The builders of the world's most powerful laser misled Congress by lowballing the project's cost to win initial funding, according to a recent government report.

Officials at the U.S. Department of Energy (DOE) and Lawrence Livermore National Laboratory knowingly downplayed the National Ignition Facility's (NIF) growing technical problems. In addition, the officials also fudged an outside contactor's evaluation to give the project glowing reviews last year, according to the U.S. General Accounting Office (GAO).

The project, which has been under construction since 1997, has encountered a series of problems, including the resignation of its director, construction delays, and massive cost overruns.

The revelations raise more concerns and doubts about the value of the experimental laser project to DOE's nuclear weapons program as Congress debates whether to reduce the embattled project's funding.

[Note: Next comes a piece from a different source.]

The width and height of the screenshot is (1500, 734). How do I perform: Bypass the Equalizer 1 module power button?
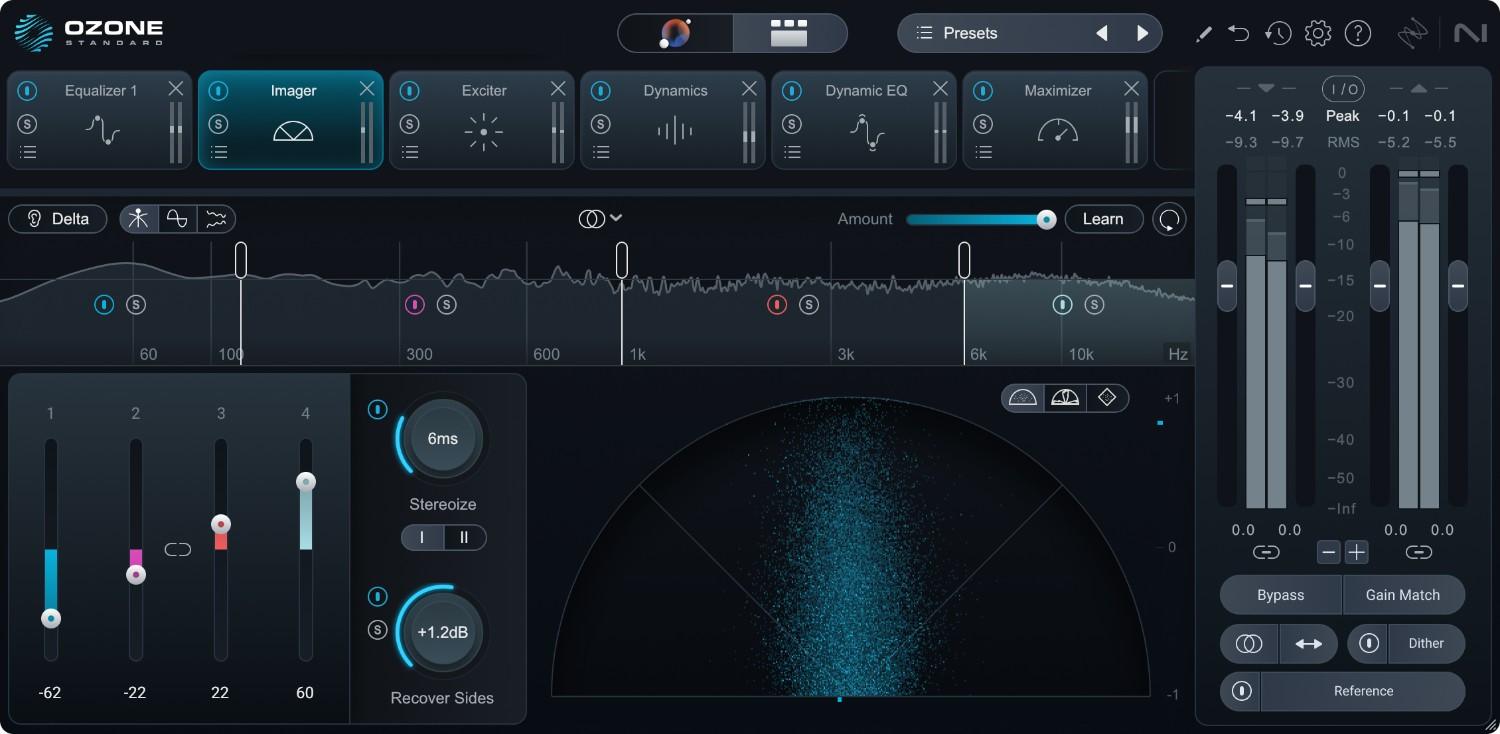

The superlaser was designed to test the reliability of nuclear weapons by heating and compressing nuclear fuel pellets with 192 converging laser beams. NIF was originally scheduled to begin operating in 2002. Deadline slippage and numerous technical snags have pushed back NIF's completion until 2008, according to DOE.

Although the project's mission has been questioned from the outset, the full extent of the project's troubles was made public in the fall of 1999. The GAO report says that both lab managers and officials at the Energy Department headquarters knowingly covered up the project's true costs beginning with an initial budget request of $1.2 billion in 1995.

According to the GAO, the cost of the stadium-size laser now stands at more than $3.9 billion. This includes funds for related research and programs that investigators believe should be counted as part of the ignition facility's budget.

That estimate is more than $600 million higher than the DOE's latest projection of $3.3 billion, which excludes costs the Department insists do not belong on the ignition facility's balance sheet.

The GAO attributes the cost overruns to an unrealistic initial budget, poor management at Lawrence Livermore, and an absence of independent review and oversight by the Department of Energy.